SELECT Territory2Id, count(UserId) FROM UserTerritory2Association group by Territory2Id
Note: My solution focuses on getting UserIds for predicates. If you also want to use territory names for filters in dashboards, please tweak the recipe to bring in territory labels.
I hope you enjoyed reading this blog. If you have more questions on it, please do let me know via the comments.
Dear Darshana,
Thanks for sharing this.
It’s a intersting topic to explore and see how it can be implemented.
Awaiting more details over this
Regards
Ajinkya
Thanks Darshna- we implemented this almost exactly as described earlier this year. It’s been a game changer for us and much easier to administer than the account/opportunity teams. Even with security inheritance- this is still helpful when applying security to external datasets. Thanks for the clear, descriptive examples- this is a must read for our team.
Thanks Darshna for this blog. I am implementing the same for my organization, but I’m confused about “Transform: Flatten and split hierarchy” . Why have you added substr(array_join(Id_flatten_multiField, ‘,’), 1, 18) to get N2 and for other nodes. How can I check my hierarchy as I have 7 Parent territories, and each has child territories within them.
Please suggest me any idea to get N2,N3… for my hierarchy.
Thank you. That was such a detailed and good illustration of territory management. Keep sharing more helpful content.
I came along your blogpost recently as we’re introducing TM in our org. We also can’t use Winter’25 approach as this is still Beta and we need secure solution.
What you propose in the post seem to do the job and looks pretty much as what we need, than you for that.
However I do have some comments on the recipe itself. Most are not crucial, but some for sure need you attention.
1. There’s no need to use lookup and filter (Join: Model status) – using inner join will be simpler and faster (unless Territory can be assigned to more than 1 model, but it’s not the case per my understandning)
2. After you flatten hierarchy, you use follwing formula to calculate different levels of hierarchy:
substr(array_join(Id_flatten_multiField, ‘,’), 20, 18)
2a. Instead array_join(Id_flatten_multiField, ‘,’), you can use Id_flatten field, which pretty much looks the same as you formula, it only has ‘/’ instead of ‘,’. Why would you invent the wheel again?
2b. For 2 levels of hierarchy you use Id and ParentId, which is inconsistent with other levels. Using the same formula for all levels will be easier to understand for someone from outside.
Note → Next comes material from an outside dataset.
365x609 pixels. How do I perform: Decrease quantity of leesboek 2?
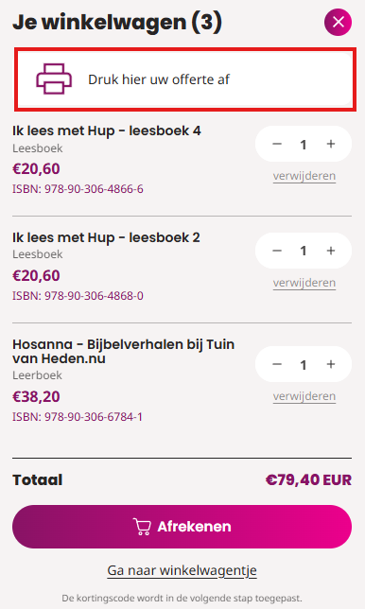click(277, 251)
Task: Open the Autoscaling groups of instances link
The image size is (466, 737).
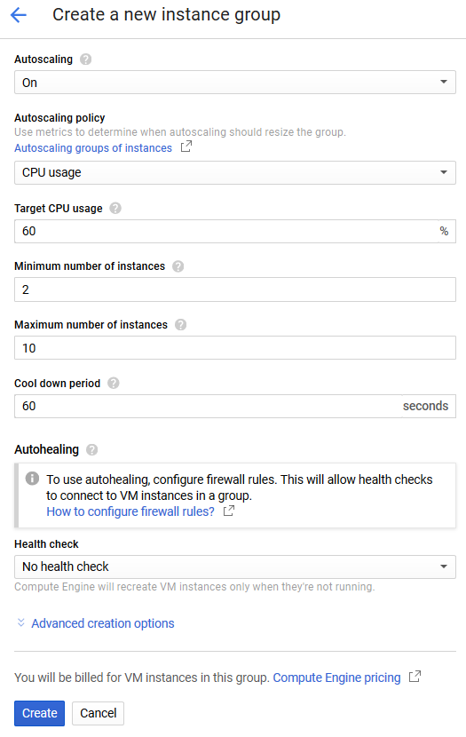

What is more, as your formula is based on MV field, not hierarhy path, you can’t know for sure which one is which – this makes hierarchy path field (Id_flatten) safer.
3. In the end, when you have 7 separate fields with user Ids, I would consider merging them into one – this will make the final result more readable and security predicates shorter.
Anyway, thanks for detailed explanation how TM works in the backend and how to approach that in CRMA!
Have you seen this one: https://www.salesforceblogger.com/2024/08/27/territory-management-in-crm-analytics-2/
Yes, Rikke, I have seen it. But as I mentioned, as this is Beta solution, this will not get my company’s approval for use in production environment. Can’t wait for this feature to be Generally Available.